From 1851 to 1856 Collebeato was the center of the Risorgimento riots in Brescia, where Mazzinians, who were housed and hidden in the villas and courtyards of the town, took refuge; an underground printing house was installed there.
The patriot Tito Speri gathered and trained the anti-Austrian revolutionary troops in the country's fields.
In 1889 the priest, writer and intellectual Pietro Rigosa was born in Collebeato. He had as a pupil and friend Giovan Battista Montini (future Pope Paul VI), he wrote many short stories, including The Lion of Brescia (Gatti, Brescia 1932), a novel set in Collebeato and dedicated to the life of Tito Speri.
In 1910 the industrialist and benefactor Filippo Rovetta imported American peach seedlings from Louisiana and in 1919 he started a large-scale production of peaches, tilling large plots of land in the north of the country, still existing orchards today. The example was soon followed by all the landowners in the country transforming local agriculture in a radical way. Collebeato was the main producer of peaches in the Brescia area until the 1940s and among the main nationally producing over ninety different species of peaches.
In 1936 the "Dopolavoro" organized the first Peach Festival, a festival for which the town is still renowned in the province of Brescia.
From 1956 to 1965 the quarry and factory of the CEMBRE cement factory were active, an activity that led to the decline of fish farming due to the environmental incompatibility between the two production activities that insisted on the same territory.

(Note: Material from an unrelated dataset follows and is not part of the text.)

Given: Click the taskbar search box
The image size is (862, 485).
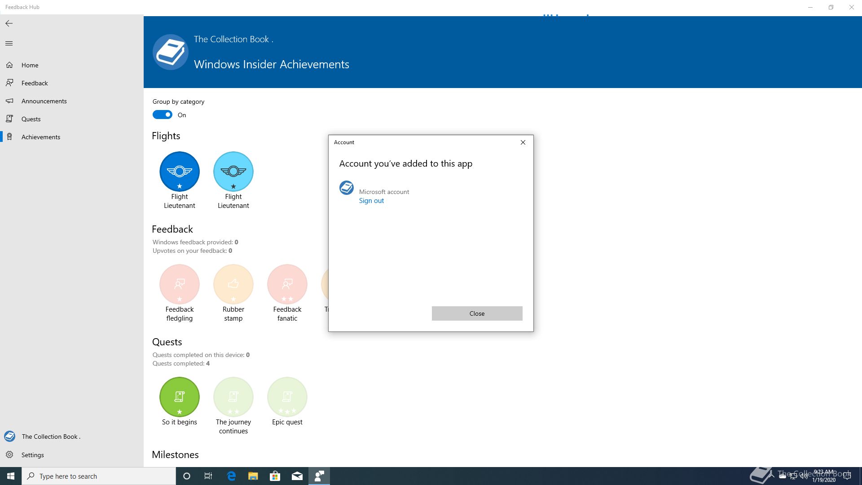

After the war the building expansion of the town began, first with the villages of the white cooperatives of Father Ottorino Marcolini in the fifties and sixties and in the following years with red cooperatives.

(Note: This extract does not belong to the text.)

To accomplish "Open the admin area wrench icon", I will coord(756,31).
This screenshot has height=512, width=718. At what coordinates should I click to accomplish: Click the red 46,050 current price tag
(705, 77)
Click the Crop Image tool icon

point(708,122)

Today the flat territory is almost completely built of villas and condominiums with a large garden.
The prestigious residential area is part of the "Parco delle Colline" area.
In September 2012, the new sports center was completed, a work that completely redeveloped the area of the former Cembre cement factory.
In 2018 Collebeato won the "La Città per il Verde 2018" award. The award was unanimously awarded by the jury of the XIX edition in recognition of the environmental validity of the "Ecological Corridor of the Mella River".